## PROBLEM TO SOLVE
All lines from the one with "Task: Open the Dasbor chart icon" through the close of the records below are to be set down exactly, and no others.
*** SUPPLIED INFORMATION ***
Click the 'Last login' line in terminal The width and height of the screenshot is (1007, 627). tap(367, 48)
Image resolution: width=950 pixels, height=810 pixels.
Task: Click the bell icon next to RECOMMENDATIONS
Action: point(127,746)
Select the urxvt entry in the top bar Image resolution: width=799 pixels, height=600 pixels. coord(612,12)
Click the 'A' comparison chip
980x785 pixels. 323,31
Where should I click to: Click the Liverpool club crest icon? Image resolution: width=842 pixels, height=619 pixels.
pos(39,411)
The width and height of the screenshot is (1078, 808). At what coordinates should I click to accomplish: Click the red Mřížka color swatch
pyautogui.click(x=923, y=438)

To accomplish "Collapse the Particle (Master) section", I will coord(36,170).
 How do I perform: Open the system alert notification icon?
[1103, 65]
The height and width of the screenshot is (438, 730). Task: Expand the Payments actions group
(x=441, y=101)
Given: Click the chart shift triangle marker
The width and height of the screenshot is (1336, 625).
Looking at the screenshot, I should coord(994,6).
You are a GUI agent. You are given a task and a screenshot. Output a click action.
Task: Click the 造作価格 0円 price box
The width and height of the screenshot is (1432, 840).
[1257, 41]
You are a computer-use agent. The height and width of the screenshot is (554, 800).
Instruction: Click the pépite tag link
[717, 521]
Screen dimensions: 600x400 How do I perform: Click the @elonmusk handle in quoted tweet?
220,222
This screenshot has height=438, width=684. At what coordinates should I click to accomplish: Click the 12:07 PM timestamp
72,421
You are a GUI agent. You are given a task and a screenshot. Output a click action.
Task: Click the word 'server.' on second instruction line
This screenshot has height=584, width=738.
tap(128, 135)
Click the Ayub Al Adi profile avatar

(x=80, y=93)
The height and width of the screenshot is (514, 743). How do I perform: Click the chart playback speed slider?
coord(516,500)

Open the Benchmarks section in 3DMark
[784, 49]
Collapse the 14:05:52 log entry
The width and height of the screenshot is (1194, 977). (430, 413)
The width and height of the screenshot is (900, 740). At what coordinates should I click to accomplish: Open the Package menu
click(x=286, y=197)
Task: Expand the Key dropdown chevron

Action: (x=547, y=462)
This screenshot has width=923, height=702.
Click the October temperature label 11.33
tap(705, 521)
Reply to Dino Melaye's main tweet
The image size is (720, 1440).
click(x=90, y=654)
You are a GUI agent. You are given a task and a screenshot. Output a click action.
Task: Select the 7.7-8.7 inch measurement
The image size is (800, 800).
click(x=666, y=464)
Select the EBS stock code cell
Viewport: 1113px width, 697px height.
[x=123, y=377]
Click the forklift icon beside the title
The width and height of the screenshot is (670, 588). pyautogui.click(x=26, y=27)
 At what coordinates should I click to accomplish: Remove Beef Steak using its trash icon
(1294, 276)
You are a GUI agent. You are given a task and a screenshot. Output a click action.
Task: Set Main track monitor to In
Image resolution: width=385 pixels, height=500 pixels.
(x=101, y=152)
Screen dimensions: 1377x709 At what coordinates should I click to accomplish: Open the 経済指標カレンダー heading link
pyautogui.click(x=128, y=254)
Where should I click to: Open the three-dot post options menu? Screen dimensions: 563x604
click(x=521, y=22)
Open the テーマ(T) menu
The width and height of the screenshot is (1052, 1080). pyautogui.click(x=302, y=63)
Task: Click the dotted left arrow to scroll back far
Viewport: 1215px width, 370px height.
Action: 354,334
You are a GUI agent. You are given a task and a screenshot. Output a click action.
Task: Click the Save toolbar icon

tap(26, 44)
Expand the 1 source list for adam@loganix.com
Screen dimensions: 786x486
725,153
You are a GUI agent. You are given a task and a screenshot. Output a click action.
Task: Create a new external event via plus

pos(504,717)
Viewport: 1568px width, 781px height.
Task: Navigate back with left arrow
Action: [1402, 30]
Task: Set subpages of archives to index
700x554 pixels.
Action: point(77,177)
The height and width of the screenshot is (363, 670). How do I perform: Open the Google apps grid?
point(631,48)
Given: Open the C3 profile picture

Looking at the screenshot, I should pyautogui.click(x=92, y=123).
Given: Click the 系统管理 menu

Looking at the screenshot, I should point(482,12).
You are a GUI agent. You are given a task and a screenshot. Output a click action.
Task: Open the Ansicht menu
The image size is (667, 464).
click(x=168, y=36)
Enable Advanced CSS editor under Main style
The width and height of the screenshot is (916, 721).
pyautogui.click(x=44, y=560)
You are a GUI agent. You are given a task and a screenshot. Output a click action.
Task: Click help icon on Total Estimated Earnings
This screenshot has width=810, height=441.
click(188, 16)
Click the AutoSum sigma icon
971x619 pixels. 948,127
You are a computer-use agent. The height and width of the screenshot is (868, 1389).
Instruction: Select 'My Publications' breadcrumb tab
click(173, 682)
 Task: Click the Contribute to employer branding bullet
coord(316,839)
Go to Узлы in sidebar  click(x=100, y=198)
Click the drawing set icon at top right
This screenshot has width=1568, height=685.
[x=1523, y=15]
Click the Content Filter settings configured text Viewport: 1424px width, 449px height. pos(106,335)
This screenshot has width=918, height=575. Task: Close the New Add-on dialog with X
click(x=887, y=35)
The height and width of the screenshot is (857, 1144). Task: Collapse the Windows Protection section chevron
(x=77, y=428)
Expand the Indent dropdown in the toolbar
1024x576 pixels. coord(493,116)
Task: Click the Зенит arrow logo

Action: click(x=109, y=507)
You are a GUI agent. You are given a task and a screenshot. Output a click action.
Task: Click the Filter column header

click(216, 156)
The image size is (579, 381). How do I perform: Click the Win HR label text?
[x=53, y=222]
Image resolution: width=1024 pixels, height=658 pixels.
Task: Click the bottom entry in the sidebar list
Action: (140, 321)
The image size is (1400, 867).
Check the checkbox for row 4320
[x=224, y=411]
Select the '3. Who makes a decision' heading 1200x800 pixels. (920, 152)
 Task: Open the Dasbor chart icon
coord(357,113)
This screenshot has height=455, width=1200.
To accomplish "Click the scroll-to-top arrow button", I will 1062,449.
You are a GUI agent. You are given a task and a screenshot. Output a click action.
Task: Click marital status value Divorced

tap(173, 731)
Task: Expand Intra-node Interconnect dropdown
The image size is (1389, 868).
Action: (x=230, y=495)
***
## TASK RESPONSE
 Task: Open the Dasbor chart icon
coord(357,113)
This screenshot has height=455, width=1200.
To accomplish "Click the scroll-to-top arrow button", I will 1062,449.
You are a GUI agent. You are given a task and a screenshot. Output a click action.
Task: Click marital status value Divorced

tap(173, 731)
Task: Expand Intra-node Interconnect dropdown
The image size is (1389, 868).
Action: (x=230, y=495)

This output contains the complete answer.